Bulgarian politician and economist

Nikolay Vassilev Vassilev (Николай Василев Василев) (born 28 November 1969) is a Bulgarian politician and economist, who has been part of two governments of Bulgaria. He is a former member of National Movement for Stability and Progress and served as Deputy Prime Minister and Minister of the Economy (2001–2003), Vice Prime Minister and Minister of Transport and Communications (2003–2005), and Minister of State Administration and Administrative Reform (2005–2009).

On 12 July 2021, Vassilev was nominated by the ITN party, which had secured the most votes in the July 2021 snap election, as their prospective Prime Minister. However, his candidacy was withdrawn on 15 July before an attempt to form a government was made.

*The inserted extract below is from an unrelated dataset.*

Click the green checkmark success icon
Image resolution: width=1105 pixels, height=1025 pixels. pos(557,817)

Since 2009, Vassilev is managing partner at Expat Capital. With its licensed wholly owned subsidiary Expat Asset Management, it is the largest independent asset management company in Bulgaria. Expat manages hundreds of individual investment portfolios, several UCITS mutual funds with global focus, and a family of exchange-traded funds tracking the performance of the major local equity indices in Central and Eastern Europe. The ETFs are listed in Frankfurt on Xetra, with one fund also listed on the London Stock Exchange. Previously, Vassilev was senior vice president at Lazard Capital Markets in London (2000–2001), and associate director at UBS's Dillon, Read & Co. in the Tokyo, New York, and London offices (1996–2000), working in the area of equities and emerging markets. He was also a tax adviser at Coopers & Lybrand in Budapest (1993–1994).

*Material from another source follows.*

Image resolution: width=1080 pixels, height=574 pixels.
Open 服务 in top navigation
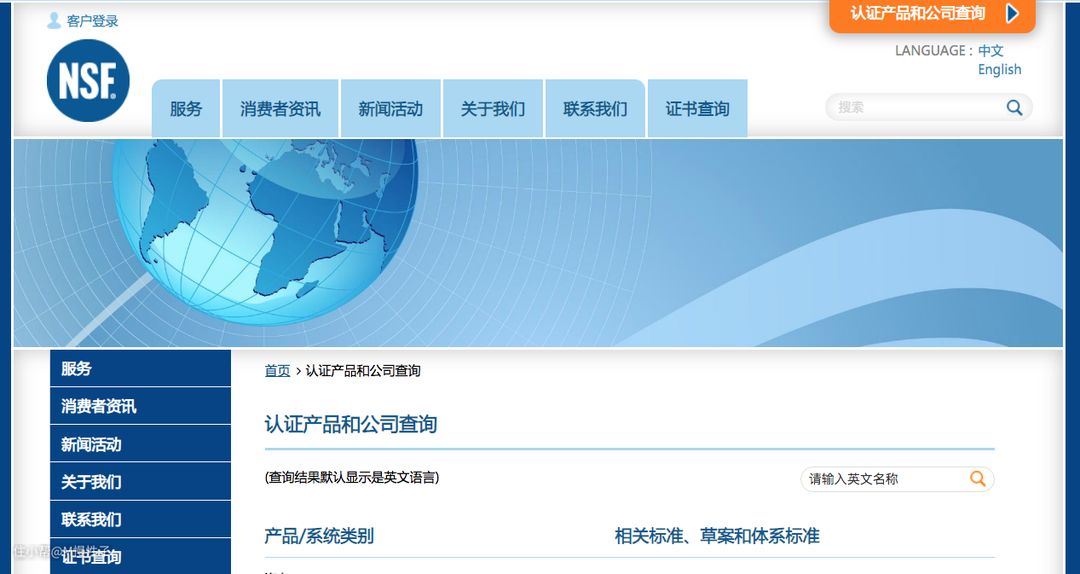pyautogui.click(x=186, y=109)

Vassilev holds a Master of Arts degree in international economics and finance from Brandeis University (1997) with an exchange program at Keio University as well as two bachelor's degrees from the State University of New York at Oswego (1995) and the Budapest University of Economic Sciences (1994), and has been a Chartered Financial Analyst (CFA) charterholder since 1999. He speaks English, Hungarian and Russian, and has basic knowledge of French, German, and Japanese.

Vassilev is also chairman of the board of the Bulgarian CFA Association and the author of Energy (2009), Menu for Reformers (2014), and Career or Not (2018). He is married and has two daughters.